Description Our work has constrained the consequences of impacts on the Moon, Earth, Mars, asteroids and icy satellites through state-of-the-art numerical simulations.

In particular, our work has shown how the mass, speed and angle of ejecta produced in impacts on asteroids is sensitive to target properties such as strength and porosity, which has important implications for our ability to deflect an asteroid on collision course with Earth.

In addition, our simulations of much larger impacts on the Moon showed that the consequences of these impacts are sensitive to the thermal state of the Moon at the time of impact and that upper mantle rocks should be exhumed during formation of the largest lunar basins.
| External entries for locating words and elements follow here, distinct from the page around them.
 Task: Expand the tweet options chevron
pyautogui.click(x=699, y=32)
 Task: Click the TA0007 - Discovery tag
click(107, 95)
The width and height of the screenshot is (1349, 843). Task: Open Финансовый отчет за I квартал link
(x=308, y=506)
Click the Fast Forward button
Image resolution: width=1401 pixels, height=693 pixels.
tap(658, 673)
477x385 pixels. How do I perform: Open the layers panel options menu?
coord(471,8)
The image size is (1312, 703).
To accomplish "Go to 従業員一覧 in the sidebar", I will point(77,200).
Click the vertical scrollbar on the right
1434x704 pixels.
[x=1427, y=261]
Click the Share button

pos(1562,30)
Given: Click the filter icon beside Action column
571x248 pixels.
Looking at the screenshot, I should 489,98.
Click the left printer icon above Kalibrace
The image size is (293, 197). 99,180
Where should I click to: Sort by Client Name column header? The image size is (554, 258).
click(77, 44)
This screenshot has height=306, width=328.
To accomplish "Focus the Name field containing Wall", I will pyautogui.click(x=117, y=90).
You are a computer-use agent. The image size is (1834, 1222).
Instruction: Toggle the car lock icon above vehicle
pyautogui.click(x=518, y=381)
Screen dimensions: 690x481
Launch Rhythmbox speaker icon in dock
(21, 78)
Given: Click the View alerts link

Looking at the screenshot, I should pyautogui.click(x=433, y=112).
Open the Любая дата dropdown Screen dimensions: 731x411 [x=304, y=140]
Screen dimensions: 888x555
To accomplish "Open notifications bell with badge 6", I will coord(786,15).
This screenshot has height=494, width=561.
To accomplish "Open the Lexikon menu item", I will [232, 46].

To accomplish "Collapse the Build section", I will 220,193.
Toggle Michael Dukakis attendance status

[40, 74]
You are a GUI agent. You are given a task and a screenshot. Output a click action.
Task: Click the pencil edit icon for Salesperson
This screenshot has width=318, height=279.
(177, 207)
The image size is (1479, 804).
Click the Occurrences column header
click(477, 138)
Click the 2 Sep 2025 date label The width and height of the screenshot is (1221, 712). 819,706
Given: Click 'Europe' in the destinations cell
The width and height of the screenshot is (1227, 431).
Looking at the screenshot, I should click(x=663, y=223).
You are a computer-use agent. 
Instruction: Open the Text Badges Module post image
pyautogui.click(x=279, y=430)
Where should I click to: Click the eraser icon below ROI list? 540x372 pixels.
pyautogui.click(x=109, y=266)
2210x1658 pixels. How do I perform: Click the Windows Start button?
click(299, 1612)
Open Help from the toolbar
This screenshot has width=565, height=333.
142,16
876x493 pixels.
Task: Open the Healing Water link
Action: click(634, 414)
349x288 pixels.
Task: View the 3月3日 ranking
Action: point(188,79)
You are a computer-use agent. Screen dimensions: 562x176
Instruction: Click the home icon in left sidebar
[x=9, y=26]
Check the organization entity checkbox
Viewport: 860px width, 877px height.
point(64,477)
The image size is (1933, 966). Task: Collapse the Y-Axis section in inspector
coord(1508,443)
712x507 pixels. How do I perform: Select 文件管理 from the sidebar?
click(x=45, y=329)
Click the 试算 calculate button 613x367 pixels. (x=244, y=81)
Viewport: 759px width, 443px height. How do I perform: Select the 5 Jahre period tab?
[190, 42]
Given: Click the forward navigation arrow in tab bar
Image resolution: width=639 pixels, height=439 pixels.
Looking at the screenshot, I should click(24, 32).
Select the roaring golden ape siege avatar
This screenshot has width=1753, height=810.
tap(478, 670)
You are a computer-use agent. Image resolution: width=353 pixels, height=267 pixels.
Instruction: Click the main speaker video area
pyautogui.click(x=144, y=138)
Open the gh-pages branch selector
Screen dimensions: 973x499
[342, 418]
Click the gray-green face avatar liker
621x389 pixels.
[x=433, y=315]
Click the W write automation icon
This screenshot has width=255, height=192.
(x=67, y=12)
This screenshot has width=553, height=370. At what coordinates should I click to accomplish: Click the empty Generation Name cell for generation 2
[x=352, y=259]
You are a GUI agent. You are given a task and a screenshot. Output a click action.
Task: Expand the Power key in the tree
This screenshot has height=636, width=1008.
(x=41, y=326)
We also developed and validated a numerical toolkit for quantifying impact processing of primitive solids and meteorite parent bodies at a range of scales. Application of this novel modelling approach bridges the gap between large-scale asteroid processes and micro-scale analysis of meteoritic samples. For example, the work helped interpret evidence for impact recorded in asteroid Itokawa sample returned to Earth by Japanese space mission and in primitove carbonaceous chondrite metorites. The model was validated by comparison with novel experiments in which the shock compression of analogue precursor chondrite material was probed using state of the art dynamic X-ray radiography.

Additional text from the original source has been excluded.